Families pledge to continue to fight for stricter safety laws
Smithtown High School West students entering the south entrance this week may see a new street sign “LABS Ln,” dedicated as a lasting tribute to four young women killed in a 2015 limousine crash.
More than 700 runners were joined by about 300 local residents, first responders and politicians for the first Running 4 Our Angels 5K Run/Walk April 8. The event aimed to bring awareness to safety issues with limousine safety and honor the lives of Lauren Baruch, Stephanie Belli, Amy Grabina and Brittney Schulman.

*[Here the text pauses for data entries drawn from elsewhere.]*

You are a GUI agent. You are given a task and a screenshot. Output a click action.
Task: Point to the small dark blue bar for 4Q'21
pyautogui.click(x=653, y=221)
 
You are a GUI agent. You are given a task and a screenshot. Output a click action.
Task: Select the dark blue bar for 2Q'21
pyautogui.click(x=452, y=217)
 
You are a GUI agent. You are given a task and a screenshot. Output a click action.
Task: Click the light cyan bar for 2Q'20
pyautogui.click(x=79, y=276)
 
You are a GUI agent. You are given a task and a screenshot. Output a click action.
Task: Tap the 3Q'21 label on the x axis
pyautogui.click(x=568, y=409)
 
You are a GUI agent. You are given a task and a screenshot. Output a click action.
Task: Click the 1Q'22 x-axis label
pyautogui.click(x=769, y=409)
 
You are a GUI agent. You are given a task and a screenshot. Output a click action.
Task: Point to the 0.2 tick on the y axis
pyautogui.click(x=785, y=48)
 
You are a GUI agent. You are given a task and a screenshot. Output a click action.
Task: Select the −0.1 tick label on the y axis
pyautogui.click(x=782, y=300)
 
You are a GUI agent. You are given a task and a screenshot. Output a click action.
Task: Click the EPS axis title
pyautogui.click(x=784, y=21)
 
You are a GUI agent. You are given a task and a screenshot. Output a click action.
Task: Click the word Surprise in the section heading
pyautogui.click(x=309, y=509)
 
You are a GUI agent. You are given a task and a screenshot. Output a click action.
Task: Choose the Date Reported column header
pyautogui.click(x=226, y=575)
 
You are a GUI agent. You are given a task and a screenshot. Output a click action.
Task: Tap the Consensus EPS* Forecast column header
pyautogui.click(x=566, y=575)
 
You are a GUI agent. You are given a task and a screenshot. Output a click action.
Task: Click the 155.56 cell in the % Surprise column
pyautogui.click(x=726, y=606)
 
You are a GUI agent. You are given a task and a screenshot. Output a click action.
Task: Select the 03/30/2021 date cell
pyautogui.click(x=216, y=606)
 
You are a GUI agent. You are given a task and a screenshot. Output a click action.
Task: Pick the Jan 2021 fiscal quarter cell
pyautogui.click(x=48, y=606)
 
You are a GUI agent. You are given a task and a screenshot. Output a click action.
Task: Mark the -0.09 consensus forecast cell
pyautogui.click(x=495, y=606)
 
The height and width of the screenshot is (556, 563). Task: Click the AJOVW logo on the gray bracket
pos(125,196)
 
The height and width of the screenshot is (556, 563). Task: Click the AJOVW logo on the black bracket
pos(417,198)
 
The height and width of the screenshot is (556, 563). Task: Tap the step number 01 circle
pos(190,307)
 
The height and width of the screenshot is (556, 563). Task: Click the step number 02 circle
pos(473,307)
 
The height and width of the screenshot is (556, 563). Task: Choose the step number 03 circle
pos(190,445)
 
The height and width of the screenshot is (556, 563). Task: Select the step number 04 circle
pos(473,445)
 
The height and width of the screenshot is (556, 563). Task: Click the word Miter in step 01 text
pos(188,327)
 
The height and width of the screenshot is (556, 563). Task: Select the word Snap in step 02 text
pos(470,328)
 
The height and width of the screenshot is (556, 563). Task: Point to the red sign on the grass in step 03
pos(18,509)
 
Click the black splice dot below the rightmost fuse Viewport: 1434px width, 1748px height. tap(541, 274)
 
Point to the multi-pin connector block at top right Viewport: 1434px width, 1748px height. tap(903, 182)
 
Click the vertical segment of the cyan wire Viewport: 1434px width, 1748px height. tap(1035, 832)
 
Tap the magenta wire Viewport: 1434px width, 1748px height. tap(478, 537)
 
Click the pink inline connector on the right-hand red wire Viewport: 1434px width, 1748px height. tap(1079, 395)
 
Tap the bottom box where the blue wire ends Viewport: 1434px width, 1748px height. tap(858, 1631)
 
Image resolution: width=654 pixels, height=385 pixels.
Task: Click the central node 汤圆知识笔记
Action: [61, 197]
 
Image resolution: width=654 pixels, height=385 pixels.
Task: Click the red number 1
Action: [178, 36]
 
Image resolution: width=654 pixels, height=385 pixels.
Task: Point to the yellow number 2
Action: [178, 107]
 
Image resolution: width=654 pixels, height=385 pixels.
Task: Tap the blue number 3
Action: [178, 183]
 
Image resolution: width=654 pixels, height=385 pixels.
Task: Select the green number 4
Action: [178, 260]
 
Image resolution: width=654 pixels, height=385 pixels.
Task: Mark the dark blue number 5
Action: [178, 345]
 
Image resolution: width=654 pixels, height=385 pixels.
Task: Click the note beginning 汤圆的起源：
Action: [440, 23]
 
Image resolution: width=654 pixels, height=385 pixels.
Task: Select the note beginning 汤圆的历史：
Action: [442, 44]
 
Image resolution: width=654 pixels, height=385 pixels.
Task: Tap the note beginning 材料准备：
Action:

More than $10,000 raised through donations will go to scholarships given out by nonprofit organizations founded by the four families to honor their daughters’ lives. The proceeds will be equally split between the Lawzie Marigold Foundation, founded in honor of Lauren Baruch; the Stephanie Belli Whisperette Scholarship; The Amy Rose Grabina Foundation; and a scholarship given out by the Schulman family. The event organizers declined to
release the total amount raised.
“This was amazing, beyond my wildest imagination,” said Felicia Baruch, Lauren’s mother, who organized the event. “We have such an amazing community in Smithtown, without the community this could not have happened.”
On July 18, 2015, the four women had rented a limousine along with four others to go wine tasting at various North Fork vineyards. Peconic resident Steven Romeo was driving an SUV when he collided with the limousine as it attempted to make a U-turn near the intersection of Depot Lane and County Route 48 in Cutchogue. The four young women died in the crash while the other four were injured.
“It’s coming up to three years years in July and there’s nothing,” said Brittney’s father, Paul Schulman. “There are no changes to anything, the people responsible are still walking around, and I have to keep fighting because if I don’t then it’s not going to happen.”
Romeo pled guilty to driving while impaired and receive a 90-day license suspension in April 2017. The limo driver, Carlos Pino, of Old Bethpage, was arrested and arraigned on four counts of criminally negligent homicide among multiple other traffic violations. However charges were dismissed by a Suffolk County judge in October 2017. The Suffolk County District Attorney’s office has a pending appeal to reinstate the charges against Pino.
The victim’s families said they feel there hasn’t been any made progress in the fight to improve limousine safety standards, according to Schulman. They have circulated an online petition that calls for politicians to increase regulations on the industry. Their requests include that limos not be allowed to make U-turns, drivers should have required training and that limousines should meet federal safety standards similar to other commercial vehicles.
“What we’re looking for more is changes in Albany,” he said. “Anybody here can be a limousine driver. We want them to go through the same standards that any truck driver or anybody who drives a bus has to go through.”
Local and state politicians offered their condolences to the families and promised to do what they could implement change.
“We have brought with us letters from every elected official who is here advocating for a no U-turn sign, or signal, or both [at the road where the accident occured] and improved safety measures for stretch limousine vehicles.” Supervisor Ed Wehrheim (R) said.
State Sen. John Flanagan (R-Smithtown) said that he is optimistic about introducing a law that will restrict limousine’s ability to make u-turns on left turn signal.
“This should be an absolute no brainer,” Flanagan said. “It’s not like we’re building a bridge. We’re banning U-turns in a spot where four young women were killed. I want to roll my sleeves up and help these people.”
“The people want it, it’s the politicians who need to implement it,” said Howard Grabina, Amy’s father.
The families’ online petition and more information on legal changes they are requesting can be found at: www.labspetition.org.
Editor’s Note: This post was updated April 11 5:58 p.m. There were four women in the limousine with the victims; not six as originally stated.